Segment Open

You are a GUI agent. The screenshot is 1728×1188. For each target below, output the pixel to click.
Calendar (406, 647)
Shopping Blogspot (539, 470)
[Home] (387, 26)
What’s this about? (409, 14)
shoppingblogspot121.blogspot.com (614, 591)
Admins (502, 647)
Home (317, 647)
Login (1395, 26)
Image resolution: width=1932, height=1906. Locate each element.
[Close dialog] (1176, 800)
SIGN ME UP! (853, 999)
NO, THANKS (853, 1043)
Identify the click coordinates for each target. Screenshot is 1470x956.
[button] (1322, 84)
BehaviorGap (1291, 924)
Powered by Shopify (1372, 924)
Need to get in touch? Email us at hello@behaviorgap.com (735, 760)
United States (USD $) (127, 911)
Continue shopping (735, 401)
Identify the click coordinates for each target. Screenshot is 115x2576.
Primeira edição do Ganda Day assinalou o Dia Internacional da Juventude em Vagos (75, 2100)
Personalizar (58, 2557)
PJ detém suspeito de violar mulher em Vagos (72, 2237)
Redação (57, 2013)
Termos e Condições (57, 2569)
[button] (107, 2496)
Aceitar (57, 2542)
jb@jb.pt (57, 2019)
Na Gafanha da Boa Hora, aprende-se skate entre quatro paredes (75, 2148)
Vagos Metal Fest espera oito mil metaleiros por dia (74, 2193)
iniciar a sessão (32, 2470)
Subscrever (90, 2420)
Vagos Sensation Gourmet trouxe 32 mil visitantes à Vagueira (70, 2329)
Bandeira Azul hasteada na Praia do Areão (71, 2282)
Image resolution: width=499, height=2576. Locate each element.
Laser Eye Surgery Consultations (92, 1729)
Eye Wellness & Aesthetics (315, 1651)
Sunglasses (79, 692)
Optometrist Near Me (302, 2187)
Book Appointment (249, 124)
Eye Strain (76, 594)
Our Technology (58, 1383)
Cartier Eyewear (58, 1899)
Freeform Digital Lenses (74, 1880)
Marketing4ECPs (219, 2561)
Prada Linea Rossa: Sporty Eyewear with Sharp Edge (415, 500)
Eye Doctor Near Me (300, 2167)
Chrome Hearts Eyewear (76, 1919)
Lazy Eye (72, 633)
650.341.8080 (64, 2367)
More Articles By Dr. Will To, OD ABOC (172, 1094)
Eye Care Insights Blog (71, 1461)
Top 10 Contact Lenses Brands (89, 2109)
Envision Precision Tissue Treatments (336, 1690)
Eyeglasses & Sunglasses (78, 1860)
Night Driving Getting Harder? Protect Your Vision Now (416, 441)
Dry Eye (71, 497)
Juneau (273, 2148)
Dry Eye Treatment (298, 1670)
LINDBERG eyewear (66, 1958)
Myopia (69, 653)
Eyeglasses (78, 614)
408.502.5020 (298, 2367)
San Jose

Segment Closed

## [What is needed]
Starting with the line that holds "Bandeira Azul hasteada", copy each remaining line of the listing above exactly, through the last one.

## [Solution to this exercise]
Bandeira Azul hasteada na Praia do Areão (71, 2282)
Image resolution: width=499, height=2576. Locate each element.
Laser Eye Surgery Consultations (92, 1729)
Eye Wellness & Aesthetics (315, 1651)
Sunglasses (79, 692)
Optometrist Near Me (302, 2187)
Book Appointment (249, 124)
Eye Strain (76, 594)
Our Technology (58, 1383)
Cartier Eyewear (58, 1899)
Freeform Digital Lenses (74, 1880)
Marketing4ECPs (219, 2561)
Prada Linea Rossa: Sporty Eyewear with Sharp Edge (415, 500)
Eye Doctor Near Me (300, 2167)
Chrome Hearts Eyewear (76, 1919)
Lazy Eye (72, 633)
650.341.8080 (64, 2367)
More Articles By Dr. Will To, OD ABOC (172, 1094)
Eye Care Insights Blog (71, 1461)
Top 10 Contact Lenses Brands (89, 2109)
Envision Precision Tissue Treatments (336, 1690)
Eyeglasses & Sunglasses (78, 1860)
Night Driving Getting Harder? Protect Your Vision Now (416, 441)
Dry Eye (71, 497)
Juneau (273, 2148)
Dry Eye Treatment (298, 1670)
LINDBERG eyewear (66, 1958)
Myopia (69, 653)
Eyeglasses (78, 614)
408.502.5020 (298, 2367)
San Jose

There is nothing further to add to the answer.